Steve exhaled wetly. “Sure thing,” he said, sounding a little steadier. “Don’t expect any meaningful responses, though.”
Tony made a dismissive noise. “Your input is not necessary. Your presence, however, is invaluable.”
“Okay, Tony,” Steve said. Tony thought he could hear him settle back, probably into bed. Like everything else, he tucked that image carefully away, out of reach.

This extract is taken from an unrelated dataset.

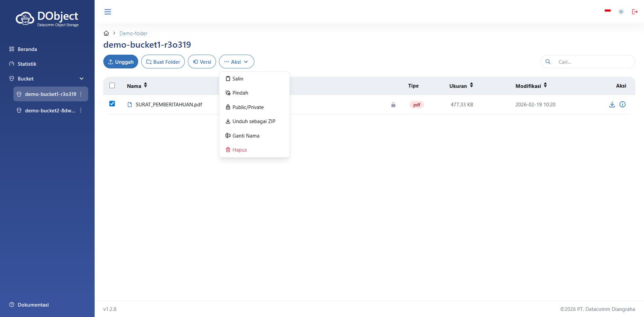
Task: Open options for demo-bucket2 via three dots
Action: point(81,111)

“So the essential properties of the ventilation system are always to let in air only—I need circulation, however I also do not need to be poisoned in a germ warfare situation, or drowned. Sound difficult?”
“Mm,” Steve said.
“You’re right, it is, it’s ridiculously difficult, Steven, it requires constant monitoring of ambient conditions and instant responses. Thankfully, I am a genius, and therefore my intellect is more than a match for this conundrum. So, what I’ve done is…”
Tony talked for about an hour, explaining bit by bit the solution to a problem he’d managed to solve two days ago. By the end of it, Steve’s breathing was deep and steady on the line.
“…And there we go. Boom. Done. I’m awesome. You there, Steve?”
Quiet inhale. Quiet exhale.
Tony rubbed his eyes, and then said roughly, “End the call, JARVIS.”
The workshop felt particularly silent.
Tony went back to work.
“Pepper, what are we using the 51st floor for?”
“Of the tower? Temporary residences for visiting R&D officials and other imported lab technicians. Why?”
“What about the 52nd?”
“That’s not been assigned yet. Tony, why are are you asking?”
“Can we keep it unassigned for a bit longer?”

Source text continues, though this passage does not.